Selon les explications fournies, l’objectif est de renforcer la diversification de l’économie et réduire la dépendance historique du pays à l’agriculture. Malgré sa position de première économie de l’UEMOA, représentant à elle seule 40 % du PIB de l’union et 42 % des exportations, la Côte d’Ivoire demeure vulnérable aux fluctuations des cours du cacao, de l’anacarde et d’autres matières premières agricoles. En 2022, les mines et l’énergie ne contribuaient qu’à 7 % du PIB national. À travers la PIRME, le gouvernement ambitionne de porter cette contribution à 14 % d’ici 2040, doublant ainsi le poids du secteur extractif et énergétique dans l’économie.

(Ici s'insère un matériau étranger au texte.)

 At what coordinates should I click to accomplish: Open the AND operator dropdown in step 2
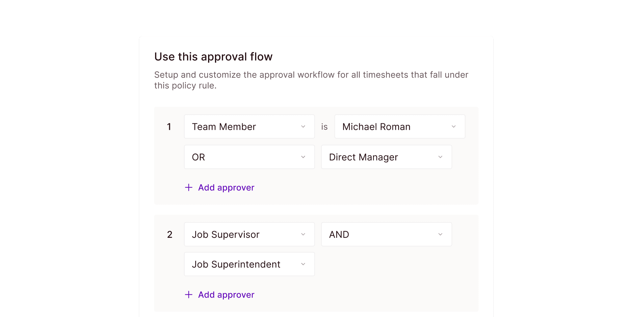(x=386, y=234)
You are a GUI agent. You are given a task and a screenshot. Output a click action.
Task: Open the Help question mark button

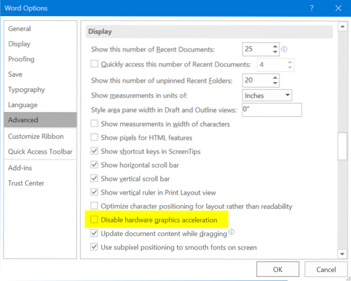pyautogui.click(x=312, y=8)
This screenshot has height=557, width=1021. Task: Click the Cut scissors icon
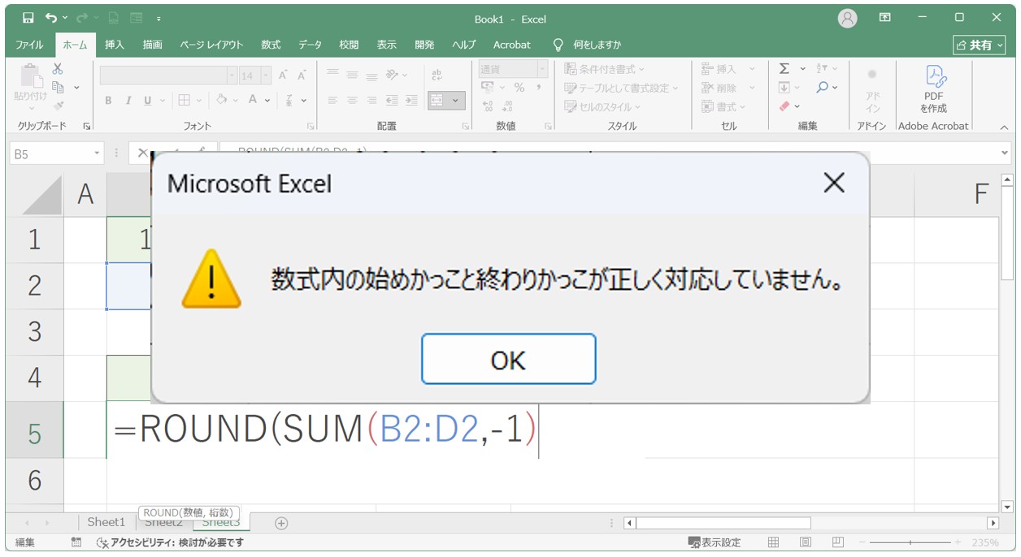pos(58,69)
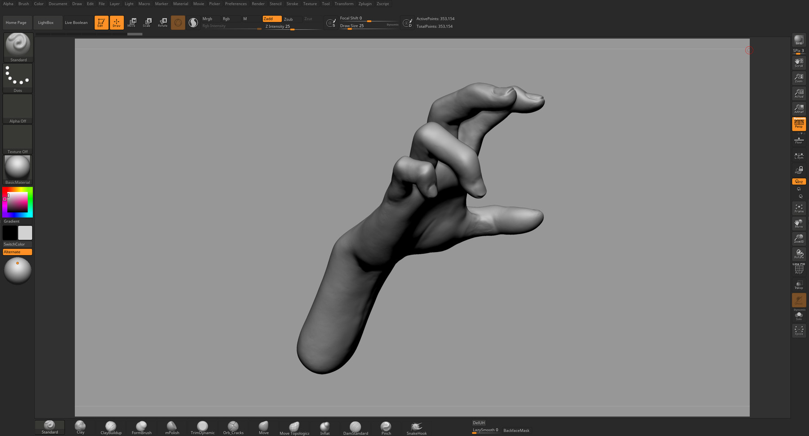Image resolution: width=809 pixels, height=436 pixels.
Task: Toggle Persp perspective mode
Action: click(x=799, y=124)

La PIRME propose une approche intégrée couvrant l’ensemble de la chaîne de valeur, de la prospection à la transformation locale. Elle prévoit une augmentation progressive de la production minière et pétrolière, mais surtout un renforcement de la transformation sur le territoire national afin de créer davantage de valeur ajoutée localement. La stratégie vise également à dynamiser les chaînes de valeur locales, attirer de nouvelles industries et favoriser une plus grande implication des acteurs nationaux. Dans un pays où 37,5 % de la population vivait encore sous le seuil de pauvreté en 2021, cette politique a vocation à stimuler la création d’emplois, améliorer la redistribution des revenus issus des ressources naturelles et renforcer la gouvernance du secteur.
L’un des piliers majeurs de la PIRME concerne l’énergie. La Côte d’Ivoire entend s’appuyer sur une offre énergétique plus fiable, plus accessible et plus propre pour accélérer son industrialisation. La politique fixe ainsi l’objectif d’intégrer 45 % d’énergies renouvelables dans le mix énergétique national et de réduire de 38 % les émissions du secteur énergétique. Cette transformation vise non seulement à accompagner la croissance des activités extractives, grandes consommatrices d’énergie, mais aussi à renforcer la compétitivité de l’économie, à réduire les déséquilibres territoriaux et à favoriser l’essor de nouvelles zones industrielles en dehors du Grand Abidjan.
La mise en œuvre de la PIRME nécessitera un financement total de 38 000 milliards FCFA sur 15 ans, soit environ 67,5 milliards USD. La répartition annoncée consacre 41 % des ressources au secteur de l’énergie, 30 % aux mines et 29 % aux hydrocarbures. Cette ambition repose donc sur la capacité du pays à mobiliser d’importants investissements. Le Plan national de développement (PND) 2021-2025 prévoyait déjà 59 milliards d’euros d’investissements, dont les trois quarts provenant du secteur privé. À fin 2024, 45,5 milliards d’euros avaient déjà été engagés, traduisant un taux d’exécution de 77,1 %. Cette performance est vue par le gouvernement comme la confirmation de l’attractivité de la Côte d’Ivoire pour les investisseurs internationaux.